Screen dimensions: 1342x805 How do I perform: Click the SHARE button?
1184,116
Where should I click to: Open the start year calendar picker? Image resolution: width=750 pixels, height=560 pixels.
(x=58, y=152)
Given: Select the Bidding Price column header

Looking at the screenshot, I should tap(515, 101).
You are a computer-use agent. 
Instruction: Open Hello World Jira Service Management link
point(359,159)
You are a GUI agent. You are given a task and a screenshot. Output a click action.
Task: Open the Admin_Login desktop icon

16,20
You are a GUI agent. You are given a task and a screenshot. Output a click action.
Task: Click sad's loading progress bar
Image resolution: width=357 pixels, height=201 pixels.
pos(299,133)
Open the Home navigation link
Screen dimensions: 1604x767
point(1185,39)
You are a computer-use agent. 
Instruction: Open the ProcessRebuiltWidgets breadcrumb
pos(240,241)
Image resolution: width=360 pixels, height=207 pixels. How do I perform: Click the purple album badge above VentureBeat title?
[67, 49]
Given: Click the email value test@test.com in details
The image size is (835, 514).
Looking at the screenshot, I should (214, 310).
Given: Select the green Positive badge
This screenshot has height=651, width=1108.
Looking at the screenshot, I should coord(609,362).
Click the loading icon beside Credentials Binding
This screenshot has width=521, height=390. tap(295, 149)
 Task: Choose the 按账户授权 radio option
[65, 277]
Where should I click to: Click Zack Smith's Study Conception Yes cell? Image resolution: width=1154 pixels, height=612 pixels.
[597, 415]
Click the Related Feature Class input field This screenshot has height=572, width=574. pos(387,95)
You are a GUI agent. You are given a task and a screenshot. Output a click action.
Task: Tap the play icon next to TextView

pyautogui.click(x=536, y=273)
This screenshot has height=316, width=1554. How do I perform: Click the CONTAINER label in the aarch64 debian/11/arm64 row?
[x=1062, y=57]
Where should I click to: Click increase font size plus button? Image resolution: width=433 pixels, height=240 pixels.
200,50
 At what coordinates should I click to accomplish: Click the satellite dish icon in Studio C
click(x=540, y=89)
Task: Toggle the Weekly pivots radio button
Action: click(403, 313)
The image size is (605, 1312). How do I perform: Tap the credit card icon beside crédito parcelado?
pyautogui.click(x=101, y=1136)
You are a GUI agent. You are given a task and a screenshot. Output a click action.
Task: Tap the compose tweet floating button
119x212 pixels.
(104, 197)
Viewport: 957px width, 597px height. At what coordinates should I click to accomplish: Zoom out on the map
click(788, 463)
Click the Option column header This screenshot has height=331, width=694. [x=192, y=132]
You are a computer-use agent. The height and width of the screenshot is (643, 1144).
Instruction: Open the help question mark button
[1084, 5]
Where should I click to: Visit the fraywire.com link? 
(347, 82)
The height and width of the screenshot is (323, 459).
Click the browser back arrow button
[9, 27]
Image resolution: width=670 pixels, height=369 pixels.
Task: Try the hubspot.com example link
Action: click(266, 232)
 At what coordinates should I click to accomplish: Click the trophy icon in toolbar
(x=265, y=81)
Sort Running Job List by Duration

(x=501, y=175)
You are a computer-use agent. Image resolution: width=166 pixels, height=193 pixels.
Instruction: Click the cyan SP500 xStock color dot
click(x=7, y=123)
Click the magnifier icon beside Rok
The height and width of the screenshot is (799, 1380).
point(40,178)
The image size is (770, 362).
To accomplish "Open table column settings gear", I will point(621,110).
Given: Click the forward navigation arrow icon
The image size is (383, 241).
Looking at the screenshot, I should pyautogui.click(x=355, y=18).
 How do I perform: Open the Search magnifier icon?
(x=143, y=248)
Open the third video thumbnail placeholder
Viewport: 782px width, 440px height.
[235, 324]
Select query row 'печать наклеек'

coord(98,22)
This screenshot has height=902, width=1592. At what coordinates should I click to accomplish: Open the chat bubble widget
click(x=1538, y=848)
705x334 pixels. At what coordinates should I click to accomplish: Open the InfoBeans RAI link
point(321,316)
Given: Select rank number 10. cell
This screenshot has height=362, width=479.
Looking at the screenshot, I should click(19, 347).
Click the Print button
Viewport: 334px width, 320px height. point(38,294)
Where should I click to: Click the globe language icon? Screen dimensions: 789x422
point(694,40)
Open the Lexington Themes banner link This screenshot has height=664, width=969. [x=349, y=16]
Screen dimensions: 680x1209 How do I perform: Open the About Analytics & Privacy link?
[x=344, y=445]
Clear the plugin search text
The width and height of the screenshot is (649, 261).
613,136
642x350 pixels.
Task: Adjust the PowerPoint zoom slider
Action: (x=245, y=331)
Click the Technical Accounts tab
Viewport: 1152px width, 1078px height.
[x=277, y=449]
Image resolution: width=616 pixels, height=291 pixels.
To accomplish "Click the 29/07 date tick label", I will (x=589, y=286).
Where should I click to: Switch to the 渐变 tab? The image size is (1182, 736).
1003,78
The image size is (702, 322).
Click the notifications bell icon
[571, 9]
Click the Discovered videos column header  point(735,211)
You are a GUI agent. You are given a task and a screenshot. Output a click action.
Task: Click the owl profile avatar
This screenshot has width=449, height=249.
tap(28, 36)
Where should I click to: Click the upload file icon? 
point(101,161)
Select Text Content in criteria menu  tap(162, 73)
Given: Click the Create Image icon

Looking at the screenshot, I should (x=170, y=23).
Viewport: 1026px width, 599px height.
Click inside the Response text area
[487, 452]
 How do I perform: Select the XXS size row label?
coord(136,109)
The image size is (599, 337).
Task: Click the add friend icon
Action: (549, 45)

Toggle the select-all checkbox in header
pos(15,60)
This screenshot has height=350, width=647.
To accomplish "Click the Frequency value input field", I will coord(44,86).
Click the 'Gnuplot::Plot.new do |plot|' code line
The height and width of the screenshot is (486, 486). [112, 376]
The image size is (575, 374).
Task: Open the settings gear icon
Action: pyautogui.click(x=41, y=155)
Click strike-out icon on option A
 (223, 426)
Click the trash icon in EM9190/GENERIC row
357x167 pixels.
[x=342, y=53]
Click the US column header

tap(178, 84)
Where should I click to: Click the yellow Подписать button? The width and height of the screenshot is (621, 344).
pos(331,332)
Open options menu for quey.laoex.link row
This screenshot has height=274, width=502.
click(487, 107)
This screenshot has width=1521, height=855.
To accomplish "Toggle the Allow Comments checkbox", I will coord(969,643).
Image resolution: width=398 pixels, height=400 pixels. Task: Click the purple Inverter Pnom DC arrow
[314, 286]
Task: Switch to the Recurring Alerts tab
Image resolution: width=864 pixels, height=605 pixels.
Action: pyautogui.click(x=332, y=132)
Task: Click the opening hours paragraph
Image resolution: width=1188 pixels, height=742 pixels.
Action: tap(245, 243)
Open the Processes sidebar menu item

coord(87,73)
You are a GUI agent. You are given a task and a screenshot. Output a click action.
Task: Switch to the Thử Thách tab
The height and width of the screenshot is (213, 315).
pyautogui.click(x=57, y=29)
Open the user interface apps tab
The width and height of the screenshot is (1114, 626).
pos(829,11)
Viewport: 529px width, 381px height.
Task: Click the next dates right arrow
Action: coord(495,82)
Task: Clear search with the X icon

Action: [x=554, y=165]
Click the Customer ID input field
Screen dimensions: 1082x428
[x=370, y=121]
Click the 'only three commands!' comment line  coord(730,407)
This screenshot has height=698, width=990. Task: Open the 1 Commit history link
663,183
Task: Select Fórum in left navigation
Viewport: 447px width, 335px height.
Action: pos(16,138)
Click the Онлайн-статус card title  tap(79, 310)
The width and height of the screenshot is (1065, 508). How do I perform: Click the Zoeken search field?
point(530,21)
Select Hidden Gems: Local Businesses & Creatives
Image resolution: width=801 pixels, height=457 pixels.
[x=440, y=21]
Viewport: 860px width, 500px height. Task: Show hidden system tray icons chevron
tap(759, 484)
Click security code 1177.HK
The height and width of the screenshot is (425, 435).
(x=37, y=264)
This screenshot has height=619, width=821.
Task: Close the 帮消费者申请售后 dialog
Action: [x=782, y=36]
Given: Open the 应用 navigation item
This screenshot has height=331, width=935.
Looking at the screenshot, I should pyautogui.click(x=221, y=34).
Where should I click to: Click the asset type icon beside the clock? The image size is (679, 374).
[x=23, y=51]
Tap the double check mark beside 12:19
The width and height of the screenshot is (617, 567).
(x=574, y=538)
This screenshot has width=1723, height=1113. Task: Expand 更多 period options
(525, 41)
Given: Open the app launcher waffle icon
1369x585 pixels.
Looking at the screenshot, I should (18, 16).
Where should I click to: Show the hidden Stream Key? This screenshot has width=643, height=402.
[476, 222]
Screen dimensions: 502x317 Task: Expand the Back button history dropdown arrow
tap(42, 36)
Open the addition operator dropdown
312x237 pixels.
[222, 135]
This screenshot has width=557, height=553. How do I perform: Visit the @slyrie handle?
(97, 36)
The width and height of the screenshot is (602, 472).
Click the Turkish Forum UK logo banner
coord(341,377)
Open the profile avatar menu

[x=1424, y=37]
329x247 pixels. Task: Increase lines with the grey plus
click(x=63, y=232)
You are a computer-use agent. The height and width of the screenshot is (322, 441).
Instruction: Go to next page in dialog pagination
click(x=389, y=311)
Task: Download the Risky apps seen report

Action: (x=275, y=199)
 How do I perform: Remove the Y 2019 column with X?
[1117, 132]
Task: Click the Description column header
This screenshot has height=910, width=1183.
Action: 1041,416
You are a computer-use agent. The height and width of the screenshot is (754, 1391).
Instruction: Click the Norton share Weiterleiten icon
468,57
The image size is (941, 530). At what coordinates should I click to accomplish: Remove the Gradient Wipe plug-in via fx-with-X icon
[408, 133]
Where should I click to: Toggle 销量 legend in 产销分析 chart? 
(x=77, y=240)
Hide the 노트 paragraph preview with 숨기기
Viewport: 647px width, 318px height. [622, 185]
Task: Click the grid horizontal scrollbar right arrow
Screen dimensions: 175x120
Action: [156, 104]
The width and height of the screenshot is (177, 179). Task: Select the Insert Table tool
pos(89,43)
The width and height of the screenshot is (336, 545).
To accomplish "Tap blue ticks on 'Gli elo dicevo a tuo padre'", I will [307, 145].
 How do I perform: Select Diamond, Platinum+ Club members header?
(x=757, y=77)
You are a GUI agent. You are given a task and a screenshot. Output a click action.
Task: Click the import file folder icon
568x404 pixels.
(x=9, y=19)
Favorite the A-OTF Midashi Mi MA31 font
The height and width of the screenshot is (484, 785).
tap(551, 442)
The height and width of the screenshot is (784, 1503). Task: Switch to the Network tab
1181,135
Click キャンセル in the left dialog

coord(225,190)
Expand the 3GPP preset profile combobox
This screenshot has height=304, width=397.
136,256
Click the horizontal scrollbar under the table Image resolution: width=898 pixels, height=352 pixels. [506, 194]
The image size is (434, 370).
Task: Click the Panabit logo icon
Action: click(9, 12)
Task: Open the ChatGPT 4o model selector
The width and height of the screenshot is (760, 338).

+ + + +

*DEINE AUFGABE*. Schreib alle Zeilen oben unverändert ab, von der Zeile mit „Click security code 1177.HK“ bis hinunter zur Zeile mit „Action: 1041,416“, beide eingeschlossen.

*DEIN ERGEBNIS*.
Click security code 1177.HK
The height and width of the screenshot is (425, 435).
(x=37, y=264)
This screenshot has height=619, width=821.
Task: Close the 帮消费者申请售后 dialog
Action: [x=782, y=36]
Given: Open the 应用 navigation item
This screenshot has height=331, width=935.
Looking at the screenshot, I should pyautogui.click(x=221, y=34).
Where should I click to: Click the asset type icon beside the clock? The image size is (679, 374).
[x=23, y=51]
Tap the double check mark beside 12:19
The width and height of the screenshot is (617, 567).
(x=574, y=538)
This screenshot has width=1723, height=1113. Task: Expand 更多 period options
(525, 41)
Given: Open the app launcher waffle icon
1369x585 pixels.
Looking at the screenshot, I should (18, 16).
Where should I click to: Show the hidden Stream Key? This screenshot has width=643, height=402.
[476, 222]
Screen dimensions: 502x317 Task: Expand the Back button history dropdown arrow
tap(42, 36)
Open the addition operator dropdown
312x237 pixels.
[222, 135]
This screenshot has width=557, height=553. How do I perform: Visit the @slyrie handle?
(97, 36)
The width and height of the screenshot is (602, 472).
Click the Turkish Forum UK logo banner
coord(341,377)
Open the profile avatar menu

[x=1424, y=37]
329x247 pixels. Task: Increase lines with the grey plus
click(x=63, y=232)
You are a computer-use agent. The height and width of the screenshot is (322, 441).
Instruction: Go to next page in dialog pagination
click(x=389, y=311)
Task: Download the Risky apps seen report

Action: (x=275, y=199)
 How do I perform: Remove the Y 2019 column with X?
[1117, 132]
Task: Click the Description column header
This screenshot has height=910, width=1183.
Action: 1041,416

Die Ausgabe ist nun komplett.